As an example of the utility of our approach, we quantified and compared the direct and indirect effects of three hurricanes in Puerto Rico: Hurricane Maria in 2017, Hurricane Georges in 1998, and Hurricane Hugo in 1989. To assess if indirect effects are worse in Puerto Rico, we estimated and compared the impact of hurricanes in three other US jurisdictions: Hurricane Irma in Florida in 2017, Hurricane Sandy in New Jersey in 2012, and Hurricane Katrina in Louisiana in 2005 (Table 1, Figure 2 and eFigure 9). Since age-stratified data was available for Puerto Rico, we fit model (1) to each age group. Then, we aggregated the age group-specific effects to obtain the marginal effect of each hurricane (see eAppendix for details).

Table 1:

Comparison of direct and indirect effects for six hurricanes. The first column shows the hurricane name and category. The second column shows the jurisdiction for which we obtained data. The third column is the date the hurricane made landfall. The fourth column is our estimate of the percent change in mortality rate the day after landfall including a 95% confidence interval. The fifth column is our estimate for the duration of indirect effects in days.
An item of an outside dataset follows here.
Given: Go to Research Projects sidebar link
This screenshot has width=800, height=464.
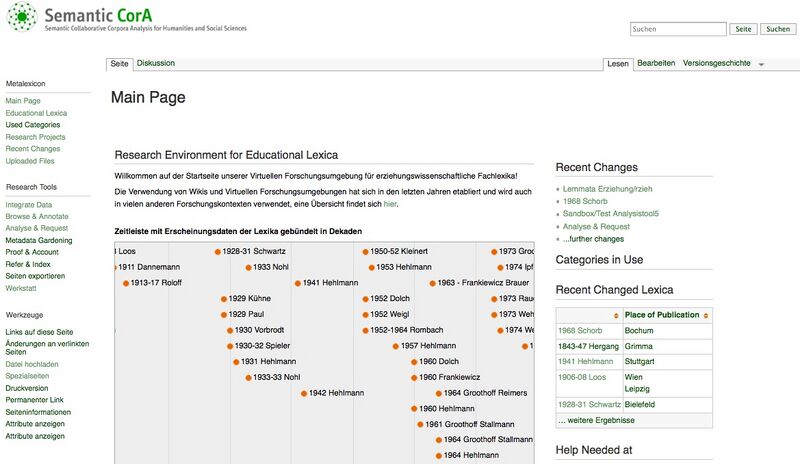Looking at the screenshot, I should coord(35,137).
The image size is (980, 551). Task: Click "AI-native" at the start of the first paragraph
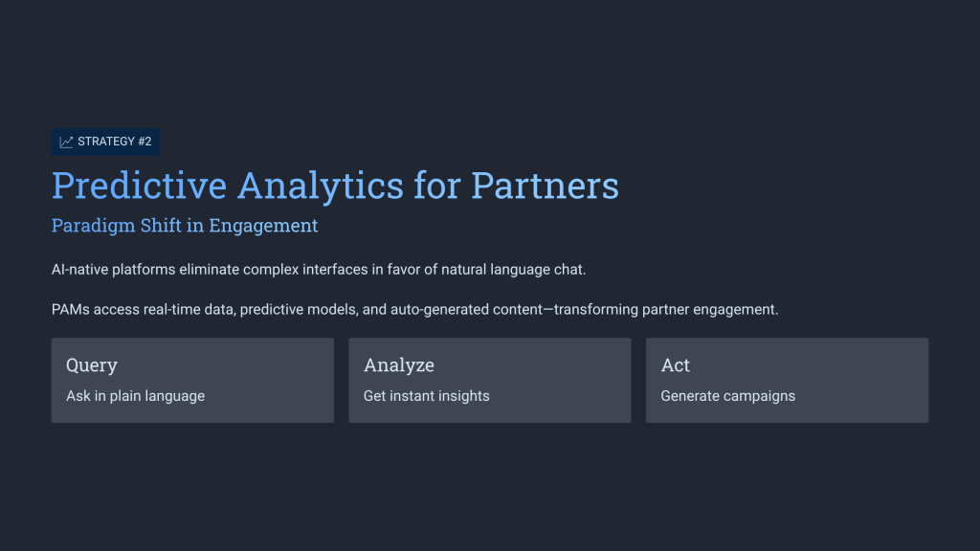click(x=79, y=270)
The sixth column shows the excess mortality estimate and a 95% confidence interval for the period defined by column five. CI indicates confidence interval.

Hurricane
(Category)
Jurisdiction Landfall
date
Percent
increase on
landfall (CI)
Indirect
effect
duration (days)
Excess
death
estimate (CI)

Hugo (3) Puerto Rico Sep. 18, 1989 16 (4 to 27) 12 94 (24 to 163)
Georges (3) Puerto Rico Sep. 21, 1998 37 (25 to 49) 90 1,300 (1,040 to 1,550)
Maria (5) Puerto Rico Sep. 20, 2017 74 (60 to 88) 197 3,280 (2,890 to 3,670)
Katrina (5) Louisiana Aug. 29, 2005 718 (704 to 732) 109a 1,570 (1,300 to 1,830)a
Sandy (4) New Jersey Oct. 29, 2012 12 (3 to 22) 12 195 (48 to 342)
Irma (5) Florida Sep. 10, 2017 6 (1 to 10) 48 1,280 (790 to 1,760)
a

The reported period for Katrina included 17 days with 0 in the fˆ(t) 95% confidence interval.

Figure 2:

Figure 2:

Estimated hurricane effects. A) Percent increase over expected mortality for the six hurricanes. B) Cumulative excess deaths for the 365 days after landfall for Hurricanes Maria, Georges, and Katrina, the three hurricanes with indirect effects lasting over two months. The data points correspond to the cumulative excess death estimate for the period of indirect effect presented in Table 1.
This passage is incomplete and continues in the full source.